Day 18 – Monday, 15 April 2024

Finally, a day which didn’t involve driving until one or other member of the family got snappish and said something brusque and ungenerous to another. I’d like to say that we sacked the fool who planned the last couple but, in truth, he just got lucky. A shortish drive to Tateshina Shinyu Onsen via Matsumoto. Breakfast at the onsen was our first full scale experience of the Japanese idea of that meal – rice balls and miso sauce over an open flame, fish, pickles, soup, you name it, all in a room set aside for just us, tatami and paper walls and all.

Mood lighting

Matsemoto is home (saith the guidebook) to one of the most impressive of the Shogunate era wooden fortresses, called the Black Castle because, as you have probably guessed, it is bright pink with yellow polka dots. It was our first time inside one of these structures, and I was fascinated to see the two sorts of embrasure (if that’s the term, I’m no aficionado of Renaissance era military engineering), big tall ones for archery and small, lower ones for musketry. This was, in other words, already a post-gunpowder structure, which means it can only have been transitional, surely obsolete by the time it was finished. How any wooden fortification had any effective function after the invention of the cannon is beyond me. As a consequence, how the place survived to the present day is equally a mystery. But it clearly functioned as a centre of power – at least as a potent symbol – into the industrial age. Perhaps the most fascinating information board on the inside of the structure told the tale of how its then custodians, during the late-eighteenth century Meiji era creation of the prefectural system that in modified form yet survives, had to petition the central government for years to save the structure from mandatory destruction. That government was clearly nervous of the possibility of such a castle being a nexus of regional power and a challenge to Tokyo even at that late date.

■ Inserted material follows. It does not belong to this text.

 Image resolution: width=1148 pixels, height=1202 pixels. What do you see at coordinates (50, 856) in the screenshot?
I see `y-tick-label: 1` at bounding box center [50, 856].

We traipsed up and down its six floors, at times queueing to take our turn up the narrow, steep steps that separated the levels, clearly designed to make it a terrible job to go up against determined opposition and to make it a much easier job to be that opposition. When we got out, Anna took some lessons in ninja-ing, which is good, because I may need someone to kill me silently in my bed one of these days.

The monstrous regiment

After a hastily scarfed lunch from a konbini, on we went to Tateshina and a delightful surprise. The onsen was a wonder of darkly lacquered wood, an enormous library, constant mid-twentieth century French chansons piped throughout, an immediate impression of serious luxury.

Bath time

After the hot spring bath, down to dinner in the samue suits provided for serious slumming round in the facility. Dinner was an n-course extravaganza, all local, most entirely new to all of us, seriously haute in the Japanese manner. Now this is relaxing.